Blocking and Tackling
Tallahassee Democrat reporter Curt Weiler on Wednesday broke the news that the ACC Network reached a carriage deal with Charter/Spectrum, which is the “second-largest distributor in the conference’s footprint.” The pick-up comes just a week before the ACC Net’s August 22 launch. While securing a place in the Charter/Spectrum lineup is good news for ACC fans in parts of Florida, North and South Carolina, Louisville and New York (Syracuse joined the conference in 2013), Comcast, Century Link and Dish Network subs may be out of luck, as the three carriers remain holdouts.
Summer Bummer
But for the unclassifiable funhouse mirror/soap opera that is Fox’s “BH90210,” all of the summer’s top-rated broadcast series are unscripted efforts. Hanging onto the top spot by the merest of threads is NBC’s “America’s Got Talent,” which in its 14th season is averaging 9.43 million viewers and a 1.5 in the demo, which represents a year-over-year loss of around 2 million viewers per week and a 29 percent drop in the number of adults 18-49 tuning in.
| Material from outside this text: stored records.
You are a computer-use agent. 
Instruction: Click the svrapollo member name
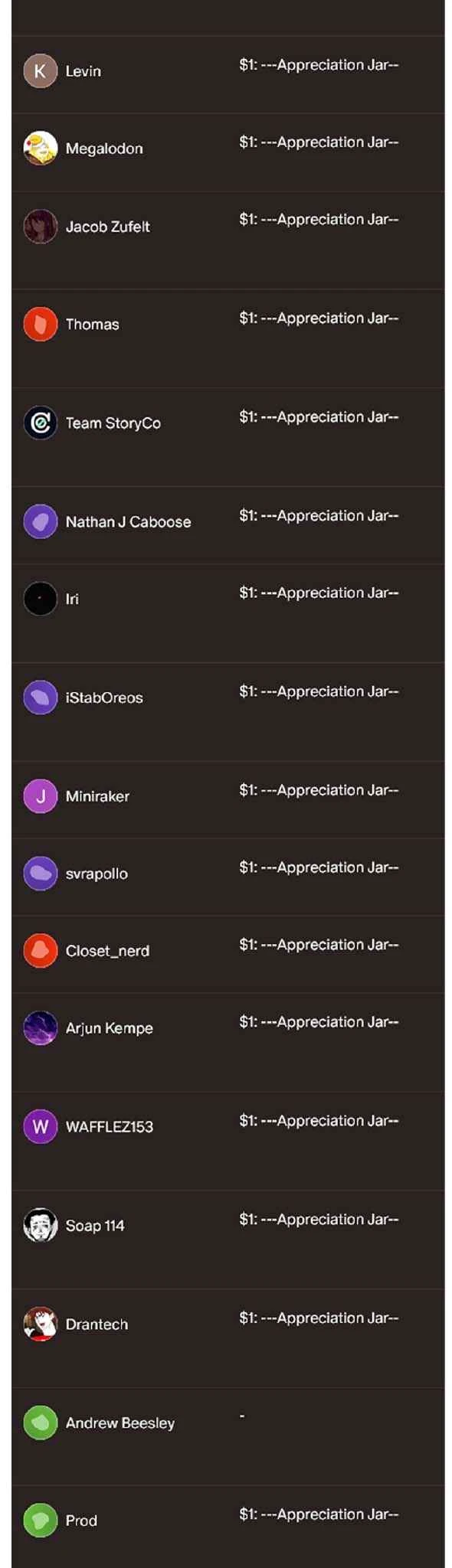point(97,874)
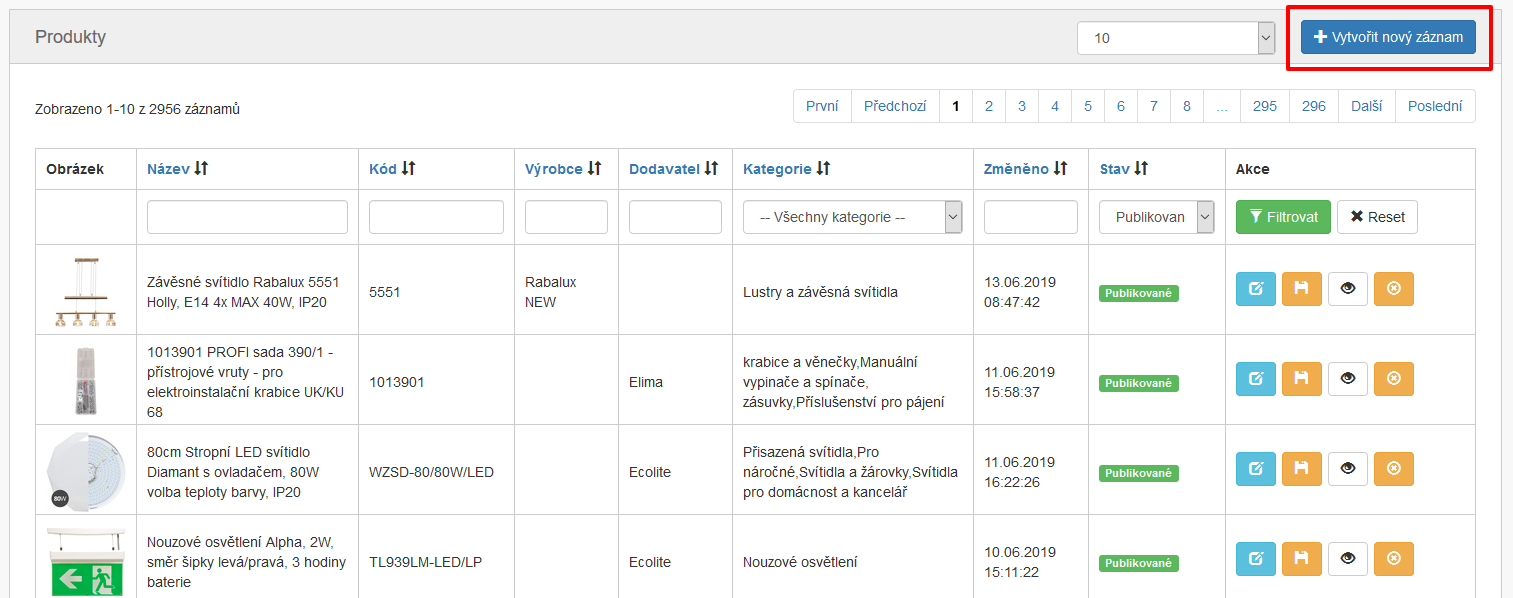This screenshot has width=1513, height=598.
Task: Jump to Poslední page in pagination
Action: click(1434, 106)
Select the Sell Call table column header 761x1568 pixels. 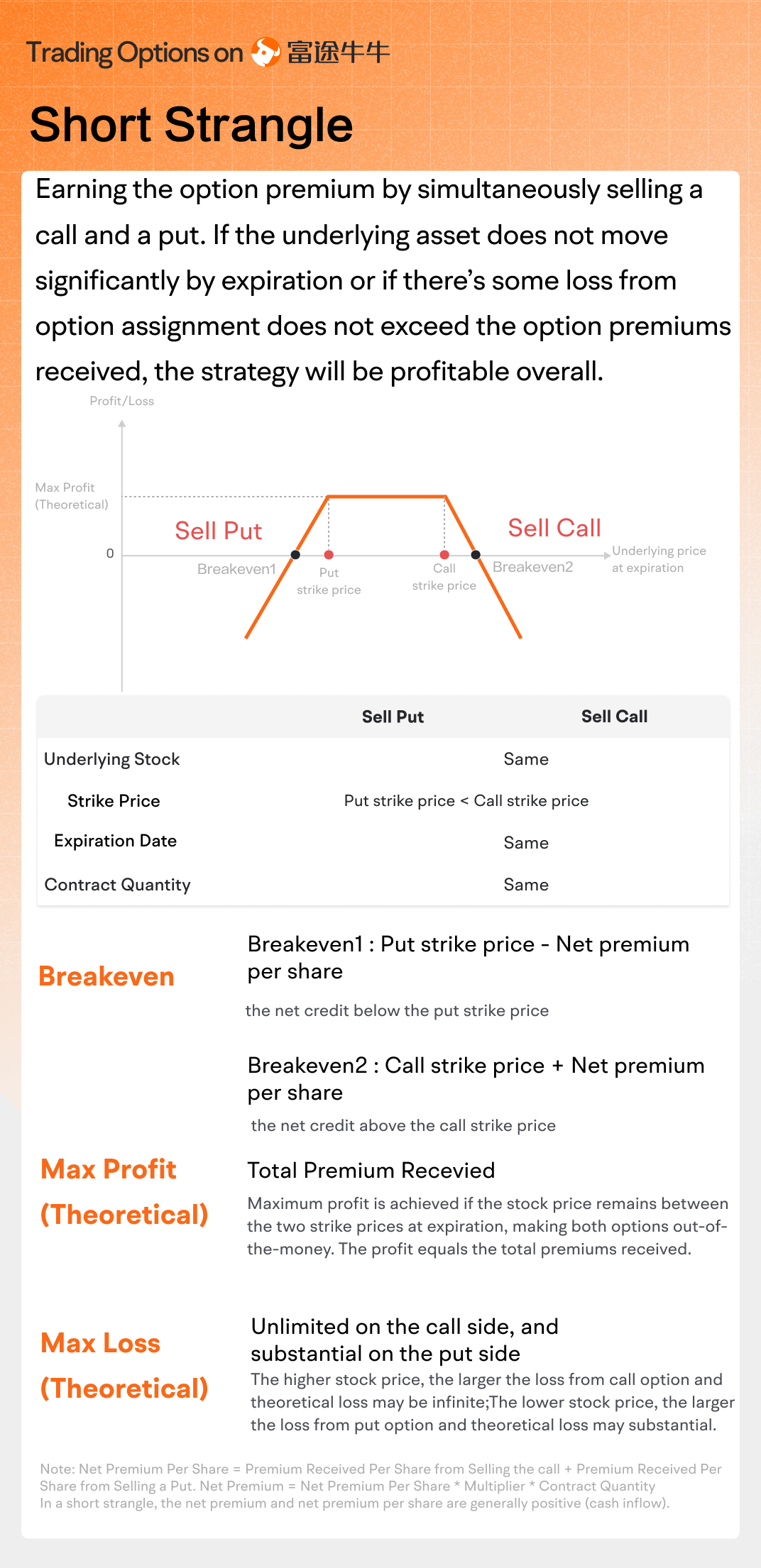click(x=614, y=717)
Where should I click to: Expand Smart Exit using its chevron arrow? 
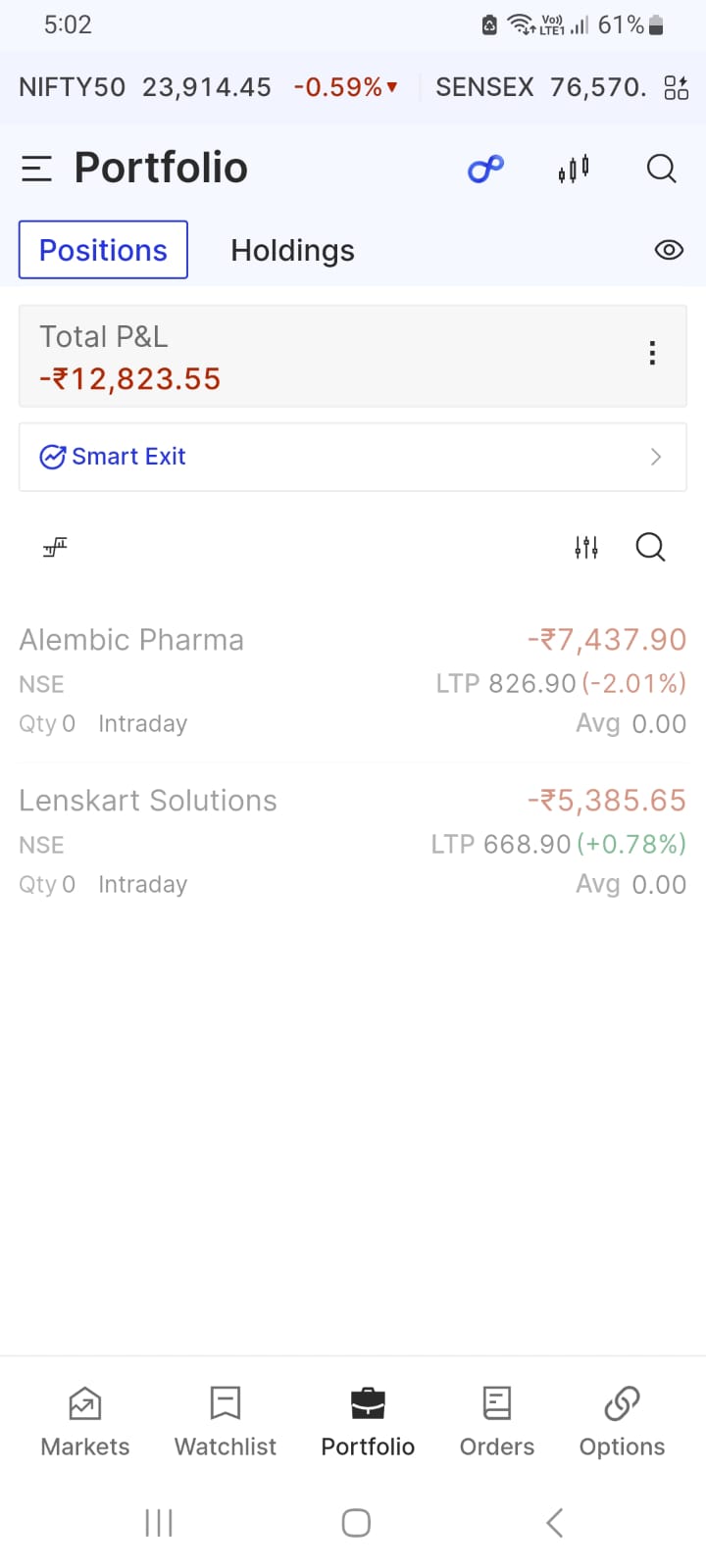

Rounding out the top five are ABC’s “The Bachelorette,” which closed out its 15th season flat with an average draw of 5.85 million viewers and a 1.5 rating; “BH90210” (3.19 million viewers/1.3 rating); ABC’s “Bachelor in Paradise” (4.08 million/1.2) and CBS’s summer warhorse “Big Brother” (4.17 million/1.1). “Big Brother” is currently averaging a 1.4 in CBS’s adults 25-54 demo, down 21 percent versus the year-ago 1.9 rating. In July, broadcast C3 ratings fell 19 percent in the 18-49 demo, as commercial deliveries for the Big Four networks averaged out to a 0.5 rating.
Social Disease
In a single bound, the Wall Street Journal’s Joe Flint dropkicks the Extremely Online® Yashar Ali and a lightweight NBC News story.